Invited Speakers

photo William W. Hsieh
University of British Columbia

Abstract: Having originated from the field of artificial intelligence, machine learning (ML) methods (e.g. artificial neural networks) have been increasing used in the environmental sciences, as they nonlinearly generalize the classical statistical methods such as regression, classification, principal component analysis and canonical correlation analysis. The advantages and limitations of ML methods in climate and weather applications are illustrated by several examples.

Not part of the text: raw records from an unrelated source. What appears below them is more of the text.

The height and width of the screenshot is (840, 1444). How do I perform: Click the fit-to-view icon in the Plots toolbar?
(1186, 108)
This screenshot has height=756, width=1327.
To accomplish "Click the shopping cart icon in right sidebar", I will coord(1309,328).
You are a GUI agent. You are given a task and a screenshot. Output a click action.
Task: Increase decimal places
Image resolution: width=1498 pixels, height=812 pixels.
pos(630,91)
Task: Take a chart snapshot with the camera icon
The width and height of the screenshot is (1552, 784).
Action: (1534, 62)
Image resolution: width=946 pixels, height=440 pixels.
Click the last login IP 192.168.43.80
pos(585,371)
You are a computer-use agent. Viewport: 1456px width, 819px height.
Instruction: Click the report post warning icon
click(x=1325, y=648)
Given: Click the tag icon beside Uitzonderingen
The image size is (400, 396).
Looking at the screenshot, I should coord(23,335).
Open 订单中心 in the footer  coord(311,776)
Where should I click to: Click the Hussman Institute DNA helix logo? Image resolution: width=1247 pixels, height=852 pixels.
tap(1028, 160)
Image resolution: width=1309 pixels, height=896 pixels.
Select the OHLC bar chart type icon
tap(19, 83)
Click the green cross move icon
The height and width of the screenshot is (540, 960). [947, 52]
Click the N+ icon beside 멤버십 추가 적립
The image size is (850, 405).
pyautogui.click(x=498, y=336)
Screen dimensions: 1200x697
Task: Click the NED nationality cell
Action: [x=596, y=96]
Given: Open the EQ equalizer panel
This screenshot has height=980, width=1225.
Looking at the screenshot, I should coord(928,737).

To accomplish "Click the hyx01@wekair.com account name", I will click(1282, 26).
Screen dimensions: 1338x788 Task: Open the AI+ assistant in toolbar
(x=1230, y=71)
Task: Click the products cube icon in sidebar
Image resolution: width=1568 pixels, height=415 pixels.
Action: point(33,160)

Our recent work has been on using linear regression (LR) and Bayesian neural network (BNN) methods to downscale global climate model output. For 10 weather stations located in Quebec and Ontario, daily values of maximum and minimum temperatures were obtained from downscaling for the period 1961-2000. Six annual indices of extreme weather (e.g. number of frost days, heat wave duration, etc.) were also computed from the downscaled temperature output. The results showed that while the nonlinear BNN models did not consistently outperform LR in downscaling daily temperature variability, they did in the annual climate indices for extreme weather. Using regional climate model (RCM) output used as .pseudo-observations. to verify the downscaled model data for future climate scenarios, we found that the BNN models were more accurate than LR in projecting future climate under the IPCC A2 scenario of global warming.
Bio: William W. Hsieh is Professor Emeritus in the Dept. of Earth and Ocean Sciences, at the University of British Columbia. He is internationally known for his pioneering work in developing and applying machine learning methods in the environmental sciences. He has over 90 peer-reviewed journal publications covering areas of climate variability, machine learning, oceanography, atmospheric science and hydrology. His graduate-level textbook Machine Learning Methods in the Environmental Sciences was published by Cambridge University Press in 2009. He is a Fellow of the Canadian Meteorological and Oceanographic Society.